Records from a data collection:
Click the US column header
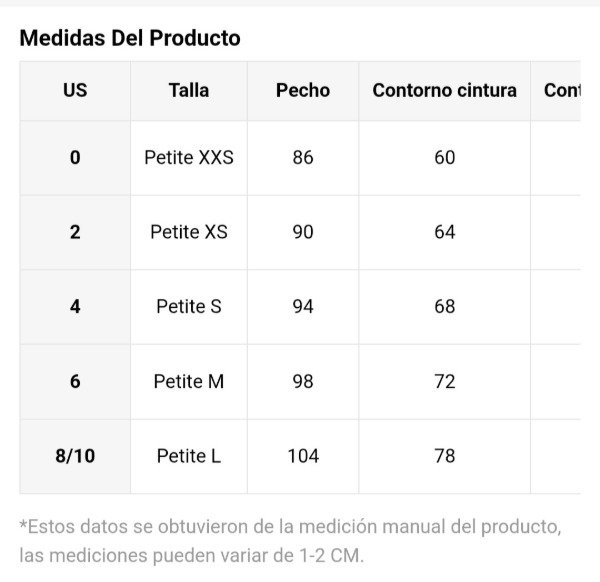 tap(75, 90)
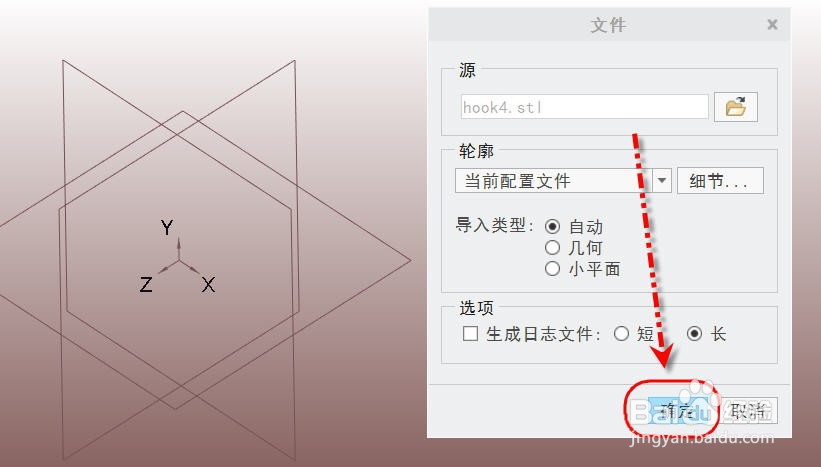Choose the 小平面 import type radio button

(x=552, y=269)
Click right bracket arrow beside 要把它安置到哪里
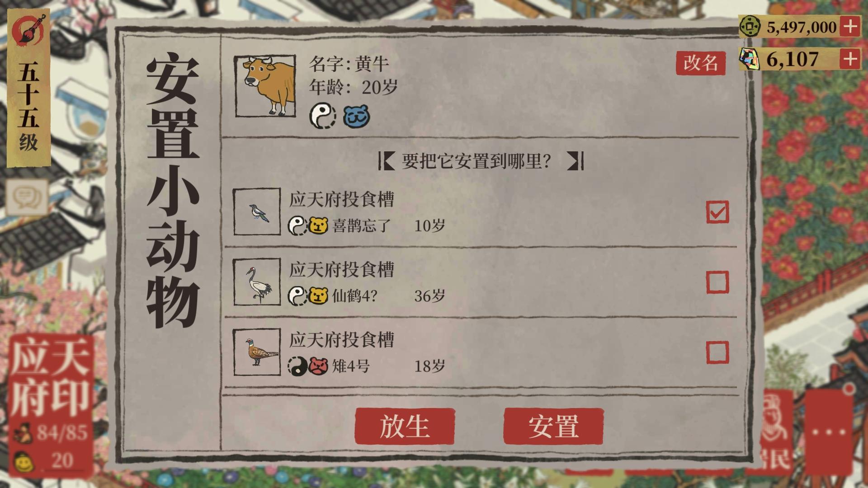The width and height of the screenshot is (868, 488). tap(576, 161)
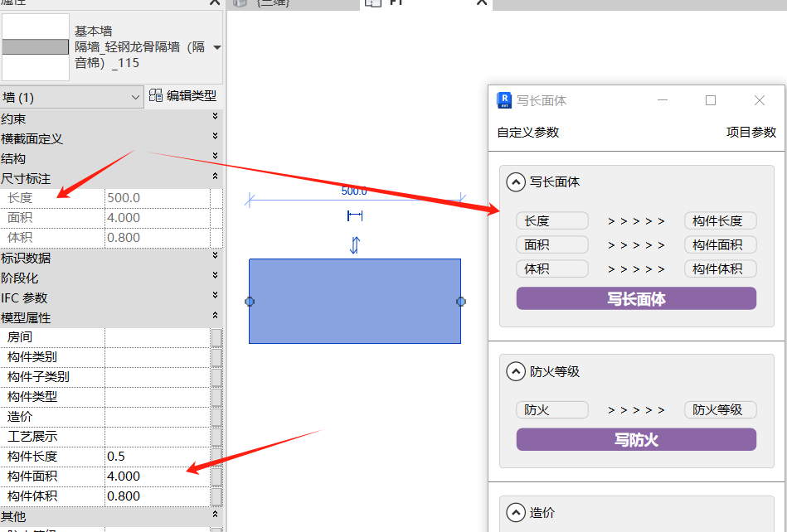Open the wall type selector dropdown

tap(217, 47)
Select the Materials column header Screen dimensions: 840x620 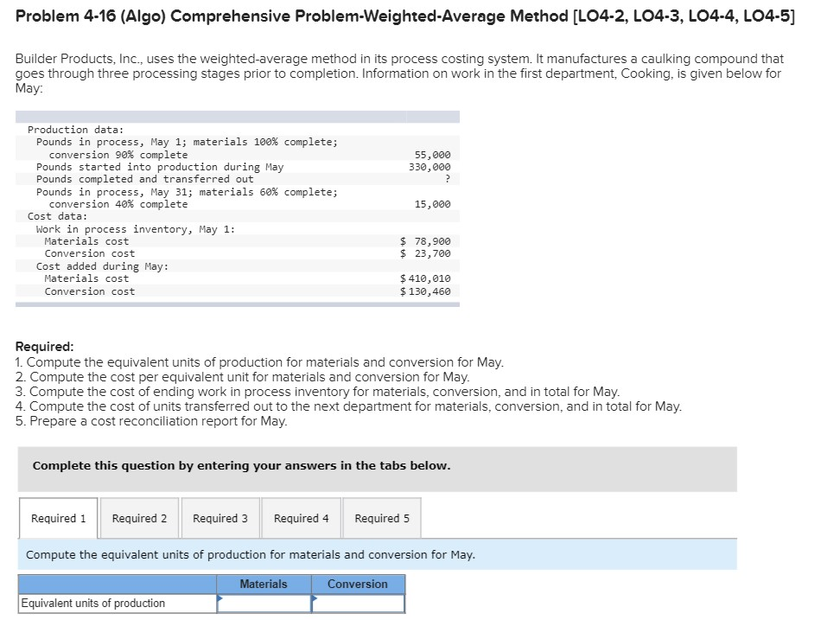pyautogui.click(x=264, y=584)
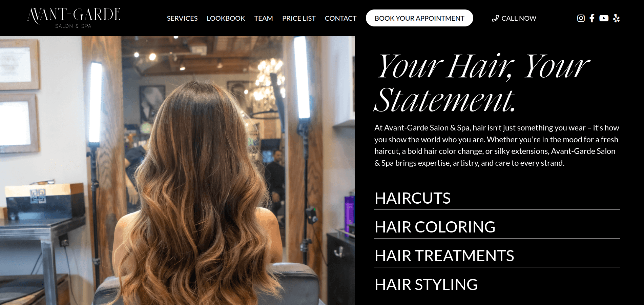644x305 pixels.
Task: Expand the Hair Treatments section
Action: 497,256
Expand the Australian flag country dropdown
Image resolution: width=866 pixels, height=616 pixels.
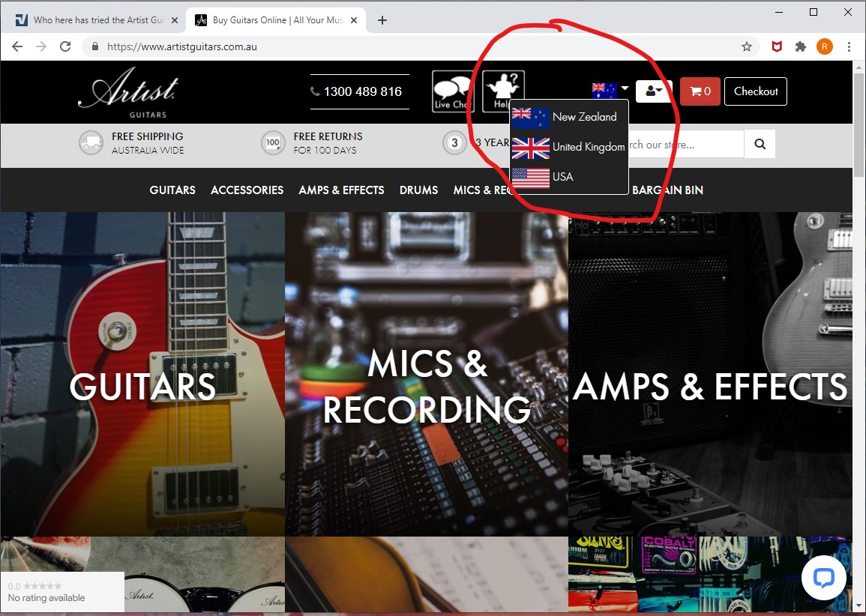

:: Task ::
Copy out exactly the lines between the line that contains "Expand the Australian flag country dropdown" and the last line of the records, both ends included; leave out every picture.

:: Output for this exercise ::
Expand the Australian flag country dropdown
Image resolution: width=866 pixels, height=616 pixels.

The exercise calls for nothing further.